Normal people usually avoid turning on their ovens during the summer. I am (apparently) not normal. I love scones, and more in the summer. I got my first taste of scones at my local farmer’s market. One of the little booths is from a bakery, and they have a ton of freshly baked goods. Anything from fresh bread, muffins, and cookies, to fresh honey and jam. My sister and I used to get their giant peanut butter cookies, courtesy of my mom when she used to do the shopping. When my sister and I started going, we decided to try all the other things up for sale.

One of the first things we tried were her pumpkin scones. They were moist, flaky, and warm. It was weird having a fall offering in the middle of a sweltering July but it was so good! It had that essential scone taste. It’s weird to describe but good scones have this like, signature taste. It’s the one thing that identifies a good scone from a biscuit (because you knew scones and biscuits were related, right?) I spent quite a bit of time trying to figure out what the hell was the product of that ~taste~ and realized the common denominators in scone recipes: cream and butter.

The key to scones (and biscuits) is cold cream and butter. Super simple and super essential. Both of these fats need to be cold when incorporating because they’ll help create those flaky and delicious layers found in scones (and biscuits). Once I figured that out, I thought about what different kinds of flavors I can stuff in a basic recipe. Like a sign from the food blogger heavens, Deb (from Smitten Kitchen) posted this the other day. And just like that, I was making coconut lime scones.

Coconut and lime go SO WELL together. Like, you have no idea.

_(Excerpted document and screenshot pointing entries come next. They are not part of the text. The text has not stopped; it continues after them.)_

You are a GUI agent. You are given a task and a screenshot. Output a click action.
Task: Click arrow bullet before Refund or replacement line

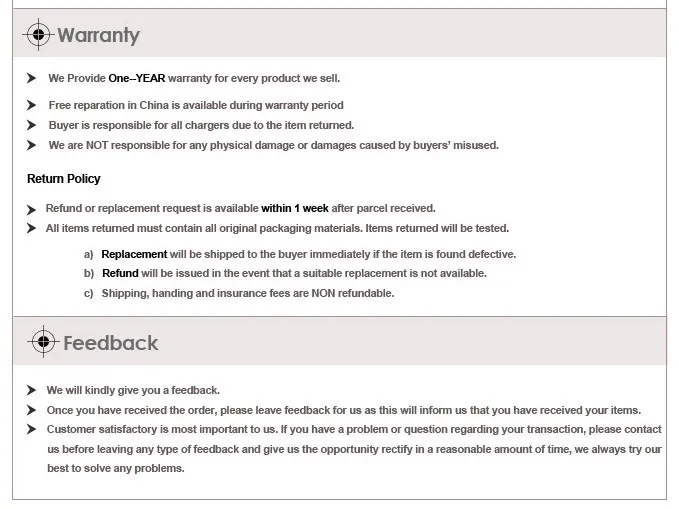[32, 209]
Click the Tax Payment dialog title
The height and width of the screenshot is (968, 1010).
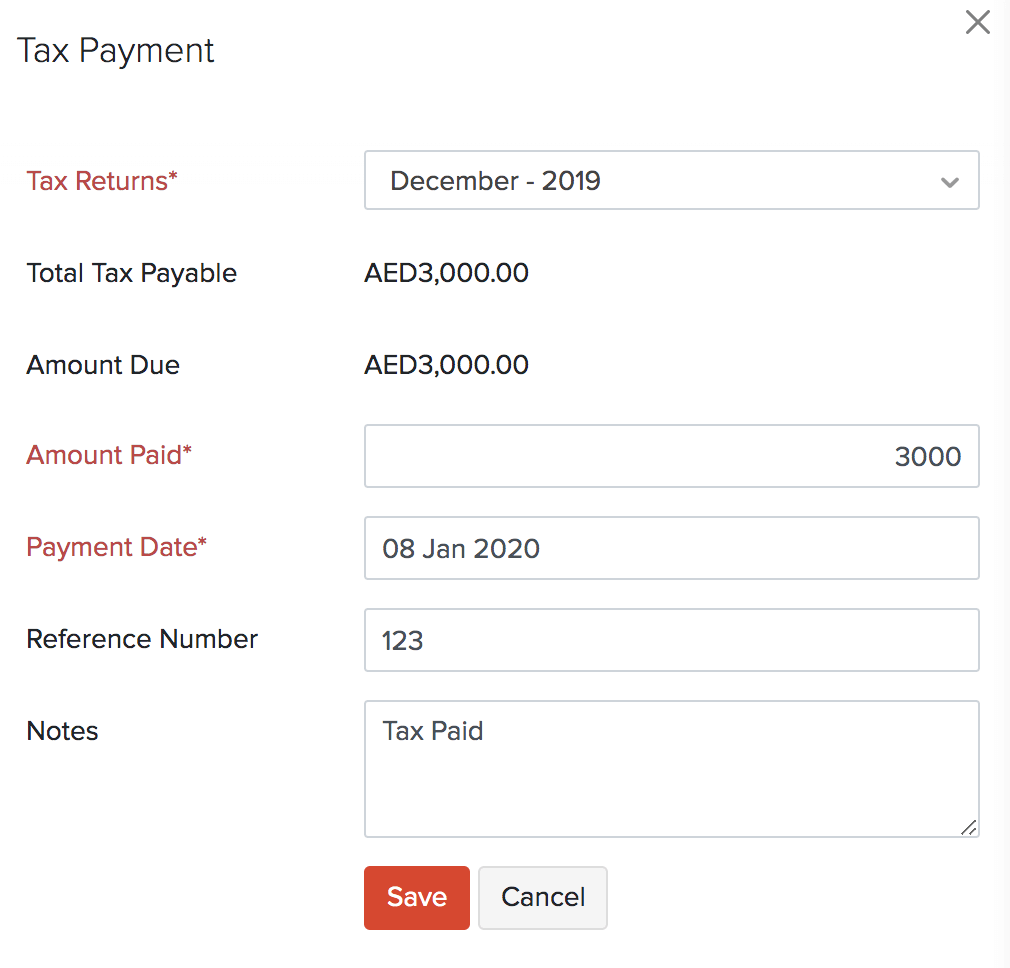point(115,49)
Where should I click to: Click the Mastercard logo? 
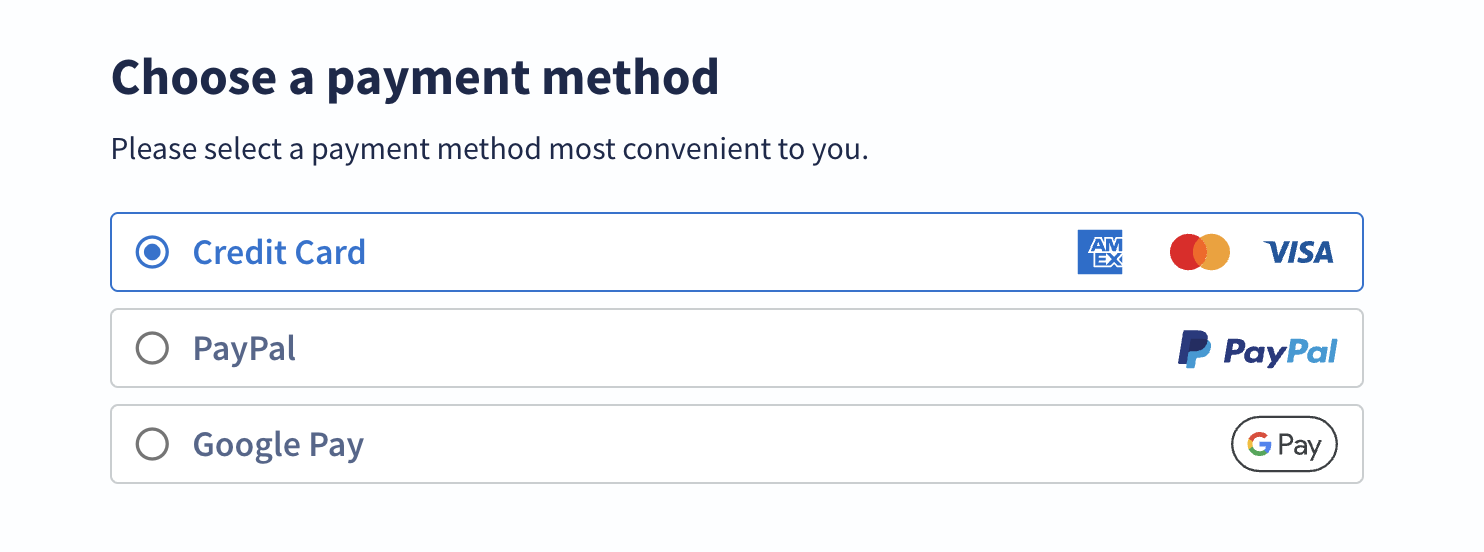coord(1200,252)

Bonus if the coconut is toasted. Now, think about those flavors; enveloped in a neat package filled with butter and heavy cream, and iced with a coconut lime glaze. Close your eyes and imagine the flaky and buttery layers, hiding a tropical paradise in every bite. Can you taste the vacation in your mouth? Because that was me with these scones. The tart and nutty flavors of this scone made up for the fact that I actually had to turn on my oven to make them. While they may work better with a cup of coffee or something, I would not have minded a lovely cocktail to go with them (piña colada anyone?) I totally won’t judge you if you do 😉

IMG_3677A

Coconut Lime Scones – adapted from King Arthur Flour

Makes about 16 scones

  • 2 cups all-purpose flour
  • 3/4 cup whole wheat flour
  • 1/3 cup sugar
  • 3/4 teaspoon salt
  • 1 tablespoon baking powder
  • 1/2 cup (1 stick) cold, unsalted butter
  • 2 cups shredded sweetened coconut, toasted
  • 2 large eggs
  • 2 teaspoons lime zest
  • 1 1/2 teaspoons freshly squeezed lime juice
  • 1/2 teaspoon vanilla extract
  • 3/4 cup cold heavy cream

Directions:

  1. Preheat oven to 375°F. Line two baking sheets with parchment.  In a large mixing bowl, whisk together all the dry ingredients. Cut in the butter just until the mixture is unevenly crumbly; it’s OK for some larger chunks of butter to remain unincorporated. Stir in the cooled toasted coconut.
  2. In a separate mixing bowl, whisk together the eggs, lime zest and juice, vanilla, and cream. Add the liquid ingredients to the dry ingredients and stir until all is moistened and holds together.
  3. Using a muffin scoop or a large spoon, scoop mounds of dough onto the prepped baking sheets. Bake the scones 25-30 minutes, or until lightly browned. Remove them from the oven and let them sit for 4 to 5 minutes to firm before removing them from the pan. Glaze, if desired, once completely cooled.

Lucy’s Tips:

  • Freeze the stick of butter for a couple hours and shred it into the dry ingredients. Super nifty tip that helps keep the butter super cold and requires less handiwork. 
  • For the glaze, I mixed about 1/2 cup of powdered sugar, freshly squeezed lime juice, a touch of heavy cream, about 1/8 teaspoon vanilla extract and three drops of coconut extract. It made enough to glaze about six scones. 
  • If the dough seems too wet or soft, freeze the scooped scones for about 10 minutes before baking; helps them keep their composure and aids in making them super flaky.